Craftsman, artisan, skilled workman are called Shokunin in Japanese.
Shokunin is a worker who has very highly‐developed and skilled techniques.
Originally, high techniques were required, because they presented it to Imperial House or feudal lords, and to sacred place such as Shinto shrine or Buddhism temples.
Therefore Shokunin were respected among any classes.
Present Japan have no class system, but Shokunin are highly respected still now.
Shokunin never compromise, even if 1mm and 1g.
They pay attentions to details (as we may not be able to realize it).
They do it as putting their life on a given work.
They practice very very hard to get high techniques. They are regarded as full-fledged craftsman after over almost ten years practice.
This craftsmanship temperaments not only appear on Shokunin but also on other jobs.
For example, sumo referee is so.
They have a short sword on their waist. With the purpose that they do harakiri with it, if they misjudged.
Of course, actually they do never so, even if misjudge at present. But it’s symbol of working hard seriously.
And also Japanese train system is famous on being punctual.

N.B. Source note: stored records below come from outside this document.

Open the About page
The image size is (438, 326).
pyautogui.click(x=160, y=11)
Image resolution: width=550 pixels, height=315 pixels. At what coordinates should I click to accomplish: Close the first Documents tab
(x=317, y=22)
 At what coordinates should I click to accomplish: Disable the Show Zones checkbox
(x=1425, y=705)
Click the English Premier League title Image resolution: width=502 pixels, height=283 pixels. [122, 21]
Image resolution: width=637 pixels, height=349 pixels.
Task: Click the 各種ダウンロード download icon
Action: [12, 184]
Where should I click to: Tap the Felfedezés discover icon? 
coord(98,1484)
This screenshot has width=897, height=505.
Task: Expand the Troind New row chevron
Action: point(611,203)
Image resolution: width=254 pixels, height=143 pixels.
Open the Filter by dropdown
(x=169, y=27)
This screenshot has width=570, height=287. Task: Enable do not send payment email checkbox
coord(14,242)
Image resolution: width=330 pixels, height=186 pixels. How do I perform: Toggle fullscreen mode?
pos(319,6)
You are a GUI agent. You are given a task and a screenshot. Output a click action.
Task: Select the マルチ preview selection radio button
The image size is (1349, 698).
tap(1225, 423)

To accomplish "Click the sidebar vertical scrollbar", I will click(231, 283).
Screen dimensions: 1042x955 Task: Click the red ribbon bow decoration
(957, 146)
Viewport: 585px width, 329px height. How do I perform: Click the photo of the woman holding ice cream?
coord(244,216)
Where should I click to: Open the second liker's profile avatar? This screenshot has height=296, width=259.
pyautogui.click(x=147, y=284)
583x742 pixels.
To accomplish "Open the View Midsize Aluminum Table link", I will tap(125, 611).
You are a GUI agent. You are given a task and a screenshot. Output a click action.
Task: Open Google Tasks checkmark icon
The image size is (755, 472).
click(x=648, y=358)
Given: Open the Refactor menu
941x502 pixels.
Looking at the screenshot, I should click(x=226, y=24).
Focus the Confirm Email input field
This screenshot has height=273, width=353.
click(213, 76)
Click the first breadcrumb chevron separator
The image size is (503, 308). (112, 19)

In Japan, “ten minutes delay” is treated as “accident”. They don’t compromise even if one minute.
These are good example of “to put their life on their job”
What’s the source of this diligence?
Maybe it’s Buddhism, especially the word “Ichigu wo Terasu” of Tendai Buddhism, or “Issho Kenmei” of Zen.
“Ichigu wo Terasu” means “Shine a corner”. I mean, “You should do your best at your ability range”.
“Issho Kenmei” means “Do your best at one place = Discharge your duties”.
Both words are the same meaning.
Especially, the latter word was accepted among many Samurai class. And it became also the base of Bushi-do.
And also we have a word “Sanpo Yoshi (Good for three directions)”.
It means “take precautions against selfish”. And it means “If you and I are satisfied, society is gonna be good”.
On business, “Think other benefit before thinking own one”.
In common society, “Don’t give somebody trouble”, we understand.
These ideas lead to highly professional ethics such as “Don’t leave a job half done” and “Pay attention to details thoroughly”.
These cultural background is backing up highly professional ethics and high quality Japanese items.
Indeed, I can’t help but say that the items made in Japan are expensive.
However I believe you must be convinced of that, if you knew Japanese craftsmen make it without compromise, and with their stupendous and the great high techniques. If you could see their workshop, probably you would think it’s cheap soon.
Craftsmen of traditional craft make item in order to last 100 years.
So I think craftsmen’s item is cheap, even if the price of tags is expensive (compared with repeatedly buying item which is cheap and easily breaks). And craftsmen’s item will give good after‐sales service.
I wish you avoid “A cheap purchase is money lost”, and enjoy these wonderful techniques & items!